**TASK OBJECTIVE:** Pictures don't belong in the copy; print all the records exactly.
****************
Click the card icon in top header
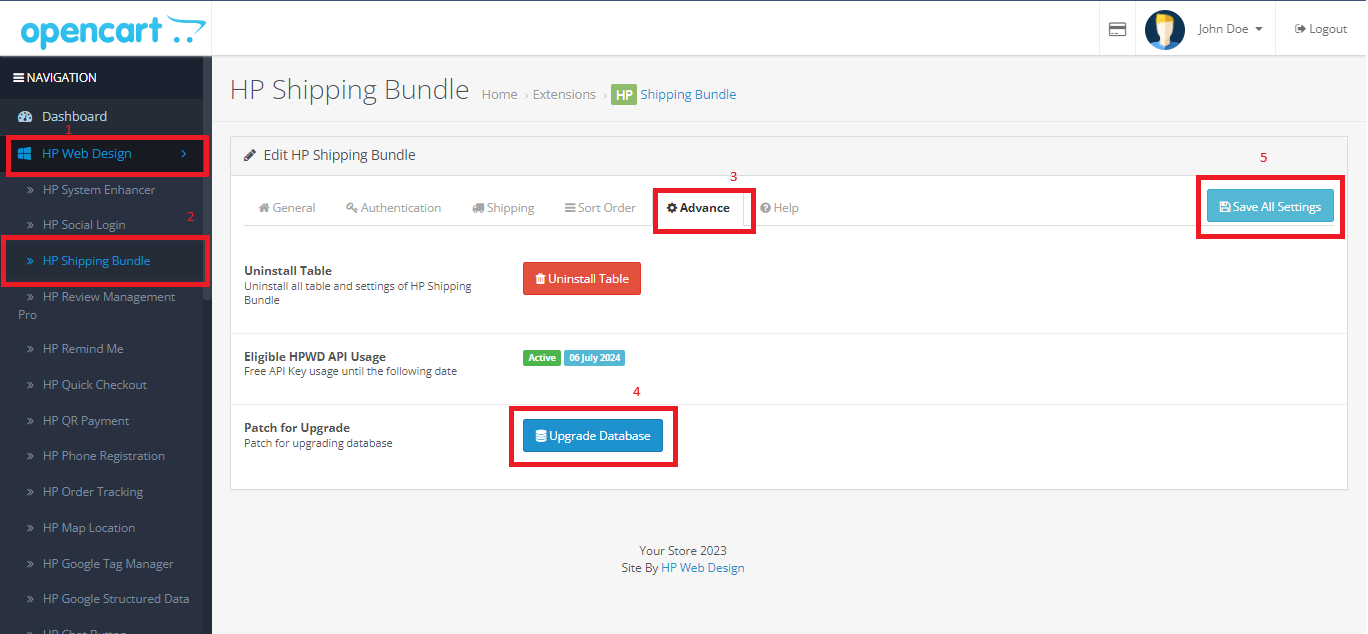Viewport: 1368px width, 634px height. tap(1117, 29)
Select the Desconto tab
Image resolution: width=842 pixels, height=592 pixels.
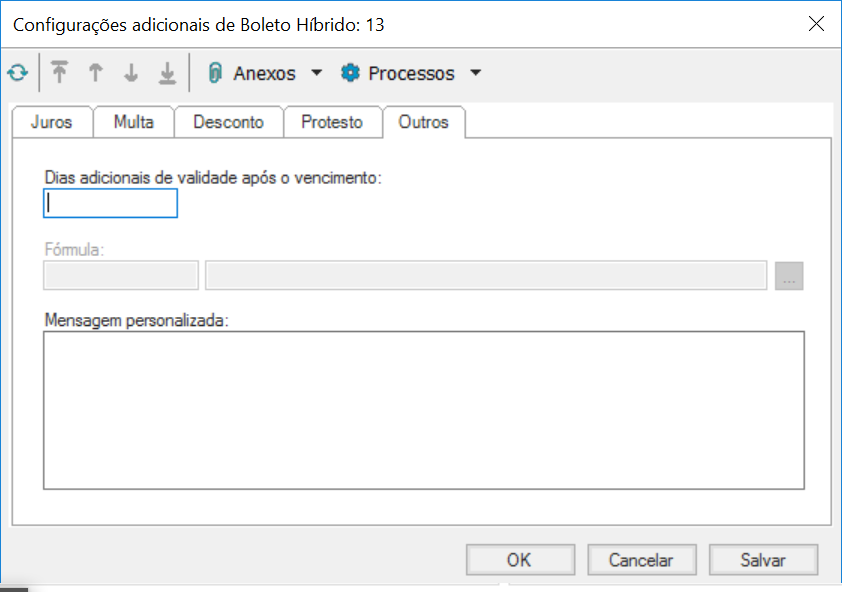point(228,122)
****************
**RESPONSE TO THIS EXERCISE:**
Click the card icon in top header
Viewport: 1368px width, 634px height. tap(1117, 29)
Select the Desconto tab
Image resolution: width=842 pixels, height=592 pixels.
point(228,122)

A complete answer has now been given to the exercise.